Ameaça de Trump à Rússia: Moscou Vê Alívio Onde Washington Esperava Preocupação

A Rússia parece ter recebido com mais alívio do que preocupação o recente anúncio do presidente dos Estados Unidos, Donald Trump, sobre novas tarifas que [...]

A Rússia parece ter recebido com mais alívio do que preocupação o recente anúncio do presidente dos Estados Unidos, Donald Trump, sobre novas tarifas que poderiam afetar significativamente o orçamento de guerra russo. Apesar da ameaça, a bolsa de valores de Moscou registrou uma alta de 2,7%.

A edição de segunda-feira do tabloide Moskovsky Komsomolets alertava que a “surpresa de Trump” não seria agradável para o país. Contudo, o fato de que as tarifas secundárias contra os parceiros comerciais russos só entrarão em vigor em 50 dias é visto como uma oportunidade para Moscou apresentar contrapropostas e, possivelmente, adiar a implementação das sanções.

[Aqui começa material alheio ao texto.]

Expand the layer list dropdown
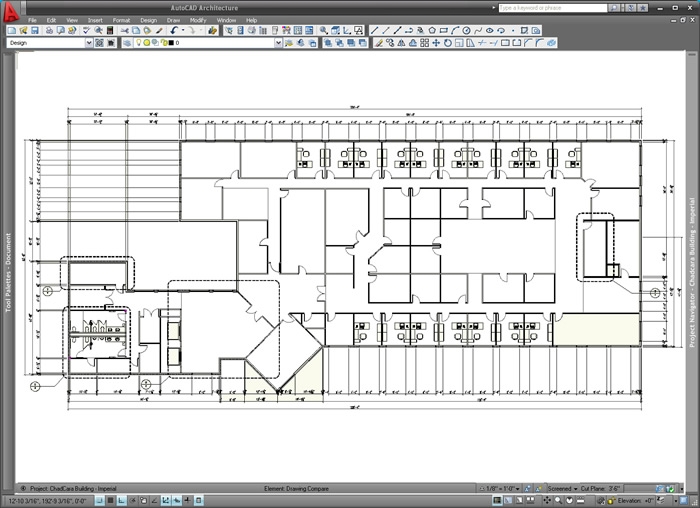The image size is (700, 508). (279, 44)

O anúncio de Trump, que também inclui o envio de mais armas americanas à Ucrânia financiadas por governos europeus, reflete uma postura mais dura em relação à Rússia e sua frustração com a aparente falta de disposição de Vladimir Putin em assinar um acordo de paz.

Desde seu retorno à Casa Branca, Trump priorizou o fim da guerra na Ucrânia, encontrando repetidas vezes a resposta russa do “Sim, mas…”. Em março, Moscou demonstrou entusiasmo com a proposta de cessar-fogo, mas condicionou-o ao fim do apoio militar e de inteligência ocidental a Kiev, além da desmobilização militar ucraniana. O Kremlin insiste que deseja a paz, mas que as “causas profundas” da guerra precisam ser resolvidas, uma perspectiva que diverge das visões da Ucrânia e do Ocidente.

Moscou argumenta que a guerra é resultado de ameaças externas à sua segurança, vindas de Kiev, da OTAN e do “Ocidente coletivo”. No entanto, foi a Rússia que iniciou a invasão da Ucrânia em fevereiro de 2022, desencadeando o maior conflito terrestre na Europa desde a Segunda Guerra Mundial.

A estratégia do “Sim, mas…” tem permitido a Moscou evitar sanções adicionais dos EUA, enquanto a guerra continua. O governo Trump, na tentativa de melhorar as relações e negociar um acordo de paz, optou por incentivos em vez de ameaças. Críticos alertaram que essa estratégia russa visa ganhar tempo, mas Trump ainda esperava persuadir Putin a fechar um acordo.

O presidente russo, no entanto, não demonstra pressa. O Kremlin acredita ter vantagem no campo de batalha e insiste que quer a paz em seus próprios termos, que incluem o fim do envio de armas ocidentais à Ucrânia. O anúncio de Trump, no entanto, sinaliza que essa exigência não será atendida.

O presidente americano expressou sua insatisfação com Vladimir Putin, mas a decepção parece ser mútua. O Moskovsky Komsomolets chegou a afirmar que Trump “claramente sofre de delírios de grandeza” e que “fala demais”.